Friday, December 19, 2008

God Bless America

In 2003, comedian Chris Rock came out with a movie Head of State where under slapstick circumstances, he ends up running for president against a heavily favored establishment candidate.  Rock's opponent parodied the politician's standard lines, exaggerating them just slightly enough to make the real versions seem, well, silly.  So the line that stuck with me was when the opponent "signed off" every speech by saying: God Bless America and no one else.  

For the past few days there has been an uproar over President-elect Barack Obama's choice to give the invocation at his inauguration.  Obama's choice, Pastor Rick Warren, is by self-description, an evangelical minister of the Saddleback mega-church in Southern California.  The uproar mostly comes from the "left" who are upset that Obama chose not only someone who is emphatically and vocally against gay marriage, but also is a conservative evangelical on many culturally divisive issues such as abortion, women's roles in society, the place for religion in politics.  

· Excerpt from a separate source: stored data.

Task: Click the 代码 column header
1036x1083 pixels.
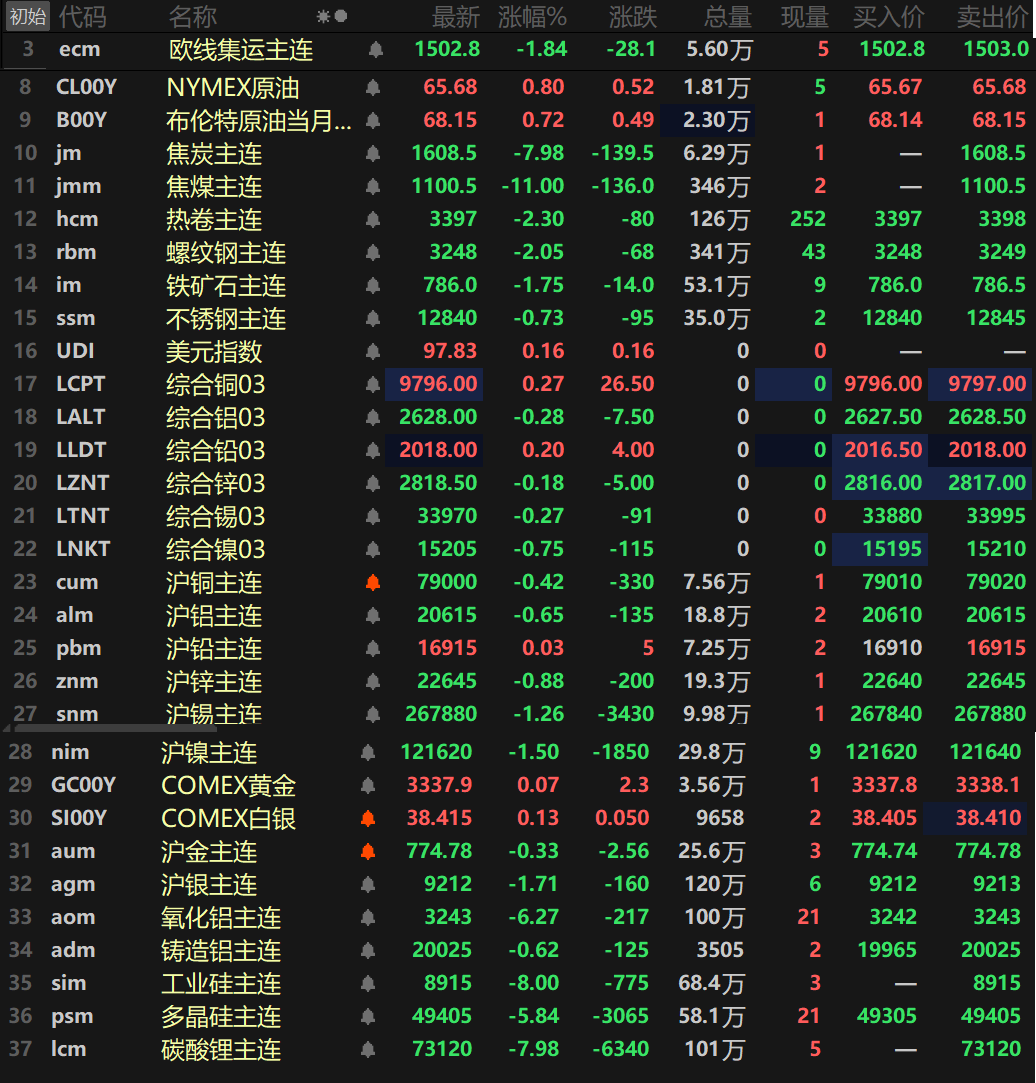Action: 81,17
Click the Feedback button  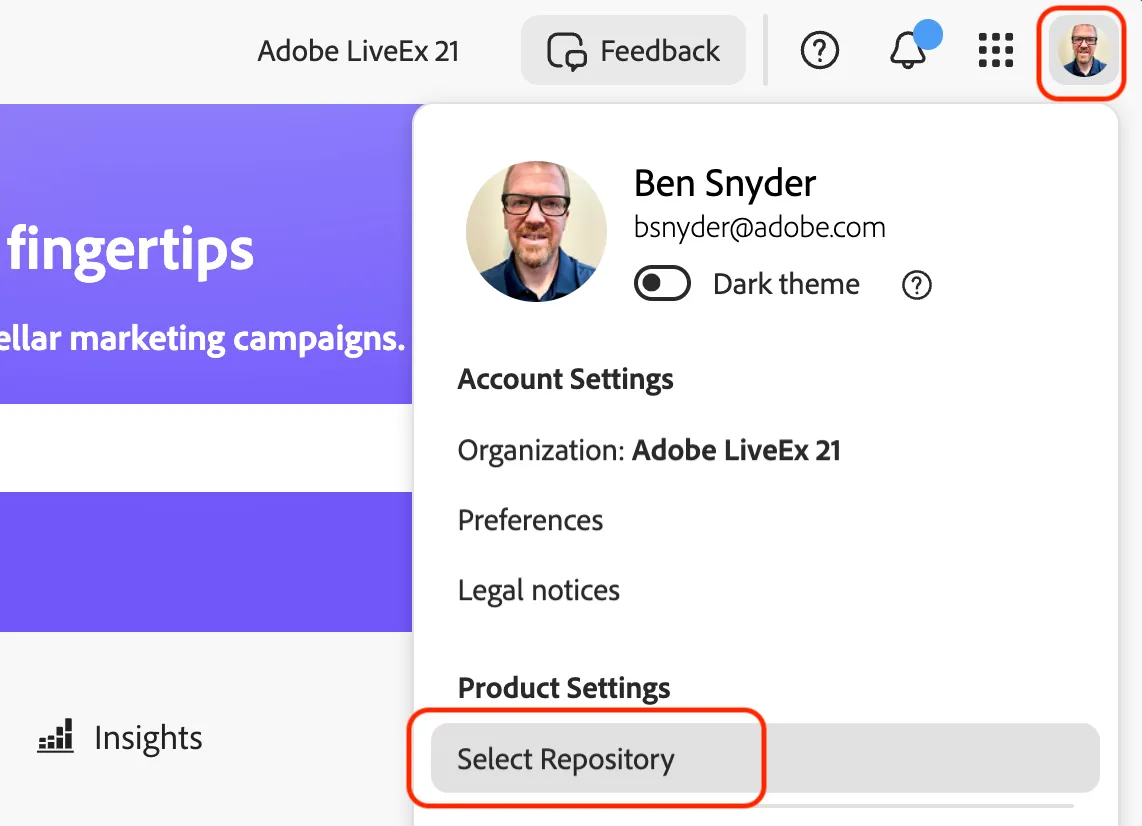[x=633, y=51]
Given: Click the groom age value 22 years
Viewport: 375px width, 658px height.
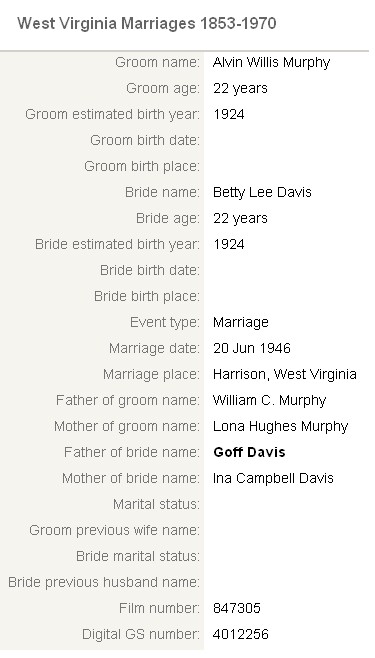Looking at the screenshot, I should tap(240, 89).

Rick Warren came to the national stage because of his writings, mostly which fall into what I call the health and wealth side of religion.  In other words, if you just believe, all good things will come to you, including your health and monetary rewards.  I apologize for being extremely simplistic.  Because of the size of his congregation, he also commands respect from politicians who believe there is a link between voters and evangelical church membership.

The controversy over Warren is primarily focused over his support of Proposition 8 in California, which put into the California State Constitution a ban on gay marriage, essentially overruling the recent California Supreme Court decision last fall that determined gays in California had a right to marry.  Gays, who 99.9% supported Obama, feel the choice of Warren to even participate in the inauguration is an insult to them.

While I am sympathetic to this side of the issue, I think there is an even larger discussion as seen by the line from Head of State.  While I have not researched this, my guess is that there has been some sort of invocation given at almost every inauguration since George Washington (note to self: that would be an interesting thing to find out).  And it should be no secret to anyone who voted for Barack Obama that he very publicly professes his deep belief in Christianity which he expresses through attending church.  While there is a whole continuum of social beliefs expressed in the vast number of Christian religions in this country (I come from the liberal wing of the Episcopal church which itself is having an uproar), from what I have read about Barack Obama, it seems his religion is much more in line with African-American traditions, which are somewhat socially conservative.  It would be surprising, therefore, if Barack Obama gave up on the idea of an invocation at all.

So Obama, it seems from his public statements on the Warren brouhaha, views this moment as a teaching experience.  Something to the effect that as folks who believe in a new way, in hope, in politics of change, you all had better realize this will include people with radically different views than your own ideology.  Or as he said in 2004 at the Democratic Convention: We are all one country under God.  

And therein is my issue.  Just down the street from me is the greasy spoon fish and chips place that I dearly love and try to avoid.  For the past two years on it's reader board as been this message: God bless the world.  For once, I would love to hear our leaders, both political and spiritual, bless all of us.  To understand that all of us, no matter what our values, ideology, beliefs, and especially what country we reside in, are children of God.  

So, Pastor Warren, congratulations on this acknowledgment on this choice.  President-elect Barack Obama has given you an honor and placed his faith in your ability to see past your own values to acknowledge and lead all of us in prayer for a better world.  And President-elect Obama has also placed faith in us, that we can see beyond Pastor Warren's views to see that he, too, is a child of God and the world.